Structural Genomic Alterations in Hepatocellular Carcinoma and Novel Combination Therapies

Abstract

[eng] INTRODUCTION: Primary liver cancer is the sixth most diagnosed cancer and the second leading cause of cancer-related death worldwide. Around 90% of cases correspond to hepatocellular carcinoma (HCC), which normally arises in the setting of a chronic liver disease. Of all HCC patients, 50-60% will be ultimately exposed to systemic therapies, where the combination of atezolizumab and bevacizumab has become the standard of care in first line. However, only around 30% of patients respond to this therapy. Therefore, there is a need for biomarkers of response/resistance and more knowledge on the mechanisms behind antitumor immunity. In line with this, aneuploidy – the presence of copy-number alterations (CNAs) in chromosome segments due to chromosomal instability- has been linked to immune evasion in some cancer types. In HCC, the biological implications of aneuploidy profiles have not been thoroughly described . The elevated rates of primary resistance to atezolizumab-bevacizumab (70%) highlight the need to develop novel therapeutic strategies. Given that immunotherapeutic agents show better results among tumors with an inflammatory microenvironment and that proangiogenic molecules are immunosuppressive, the antitumor activity of immunotherapy could be enhanced by promoting the infiltration or reactivation of immune cells in combinatorial strategies with antiangiogenic agents. In this context, the tyrosine kinase inhibitor (TKI) cabozantinib is a promising candidate for combination with ICIs. In Western countries, an increasing prevalence of obesity and metabolic syndrome is leading to a higher fraction of HCCs attributed to non-alcoholic steatohepatitis (NASH). Recently, NASH-HCC has been reported as less responsive to immunotherapy due to an expansion of a subset of exhausted infiltrating CD8+ T cells9. Considering the growing evidence for pro- and anti-tumor functions of neutrophils in cancer and HCC, neutrophil phenotype modulation could be a mechanism to overcome NASH-HCC immunotherapy resistance.

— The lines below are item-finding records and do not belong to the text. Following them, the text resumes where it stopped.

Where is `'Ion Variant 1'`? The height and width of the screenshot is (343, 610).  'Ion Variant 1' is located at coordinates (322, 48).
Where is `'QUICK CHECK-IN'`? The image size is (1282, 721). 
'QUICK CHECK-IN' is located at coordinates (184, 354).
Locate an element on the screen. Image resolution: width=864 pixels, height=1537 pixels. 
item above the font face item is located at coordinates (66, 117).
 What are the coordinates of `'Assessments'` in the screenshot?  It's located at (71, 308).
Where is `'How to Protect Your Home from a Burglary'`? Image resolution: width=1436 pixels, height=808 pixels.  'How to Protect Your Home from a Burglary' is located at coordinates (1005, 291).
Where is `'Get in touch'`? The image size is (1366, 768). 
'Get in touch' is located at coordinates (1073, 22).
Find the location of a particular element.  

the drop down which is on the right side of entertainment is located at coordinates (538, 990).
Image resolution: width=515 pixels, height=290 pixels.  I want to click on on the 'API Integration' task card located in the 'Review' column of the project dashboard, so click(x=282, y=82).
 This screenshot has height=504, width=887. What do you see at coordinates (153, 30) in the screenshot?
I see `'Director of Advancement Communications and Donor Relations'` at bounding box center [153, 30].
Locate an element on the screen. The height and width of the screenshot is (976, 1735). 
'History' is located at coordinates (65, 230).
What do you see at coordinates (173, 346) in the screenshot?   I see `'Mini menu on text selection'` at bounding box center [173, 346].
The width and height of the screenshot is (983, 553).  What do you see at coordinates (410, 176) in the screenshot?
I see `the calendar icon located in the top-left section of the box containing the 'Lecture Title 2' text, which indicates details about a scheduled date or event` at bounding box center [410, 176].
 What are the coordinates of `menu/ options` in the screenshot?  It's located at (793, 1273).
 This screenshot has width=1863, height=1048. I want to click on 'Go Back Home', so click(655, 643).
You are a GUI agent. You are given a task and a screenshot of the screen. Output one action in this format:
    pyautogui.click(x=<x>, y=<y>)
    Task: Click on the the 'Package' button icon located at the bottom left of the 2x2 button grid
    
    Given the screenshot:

HYPOTHESIS: The identification of molecular features/structural genomic alterations linked to antitumor immunity in HCC and the assessment of novel combinatorial strategies with immunotherapies will reveal candidate biomarkers of response or resistance to immunotherapeutic agents and more effective therapeutic options to enhance the antitumor immune response.

AIMS: The specific objectives of the doctoral thesis are: 1. To determine the biological and clinical impact of chromosomal instability in hepatocellular carcinoma and to reveal its association with antitumor immunity. 2. To evaluate the impact of molecular therapies combined with ICIs in preclinical models of HCC. Specifically: 2.1. To explore the antitumoral and immunomodulatory effects of cabozantinib alone and in combination with anti-PD1. 2.2. To evaluate the capacity of a CXCR2 inhibitor to re-sensitize NASH-HCC to anti-PD1 therapy.